**Given text:**
----------
Printing results of STATIS method (interstructure) analysis

Description

Applies to an object of class "dstatis". Prints the numeric results returned by the dstatis.inter function.

Usage

## S3 method for class 'dstatis'
print(x, mean.print = FALSE, var.print = FALSE,
  cor.print = FALSE, skewness.print = FALSE, kurtosis.print = FALSE,
  digits = 2, ...)

Arguments

x

object of class "dstatis", returned by the dstatis.inter function.

mean.print

logical. If TRUE, prints for each group the means and standard deviations of the variables and the norm of the density.

var.print

logical. If TRUE, prints for each group the variances and covariances of the variables.

cor.print

logical. If TRUE, prints for each group the correlations between the variables.

skewness.print

logical. If TRUE, prints for each group the skewness coefficients of the variables.
----------
**Tasks to complete:**
[a] In the help page on printing STATIS results, what gets printed when cor.print is set to TRUE?
[b] Using the help page on printing STATIS results, explain why the x argument has to be an object of class "dstatis".

**Data excerpt:**
----------
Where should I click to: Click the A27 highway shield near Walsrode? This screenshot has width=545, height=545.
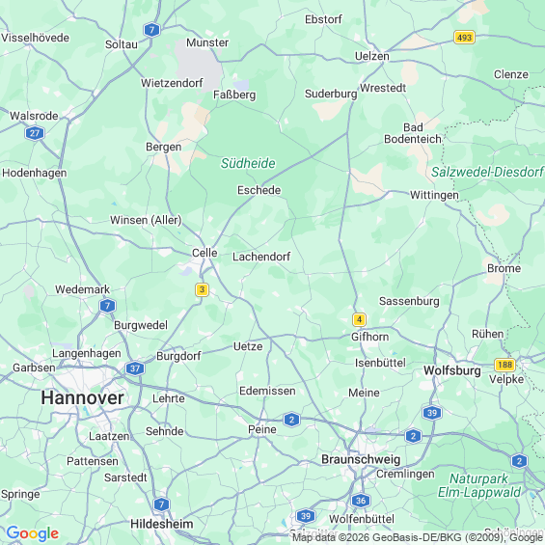click(x=35, y=133)
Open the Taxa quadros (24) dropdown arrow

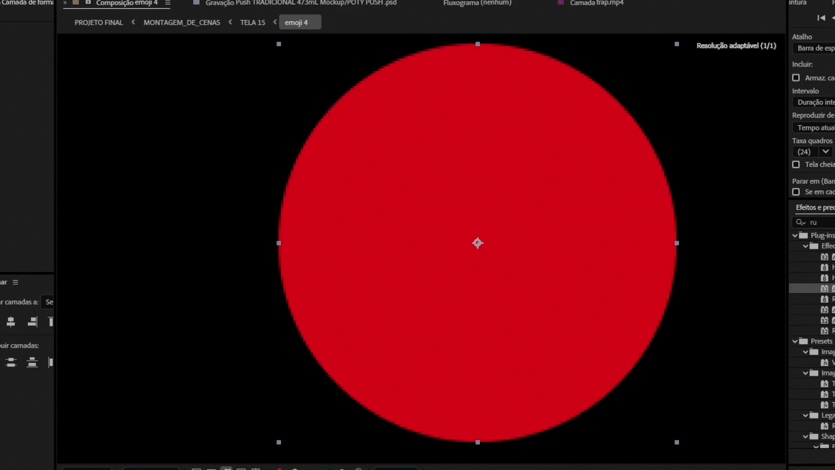[x=825, y=152]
----------
**Correct answers:**
[a] For each group, the correlations between the variables.

[b] This print function is the S3 method for class 'dstatis', so it applies only to objects of that class. It prints the numeric results that the dstatis.inter function returns, and that function returns an object of class "dstatis".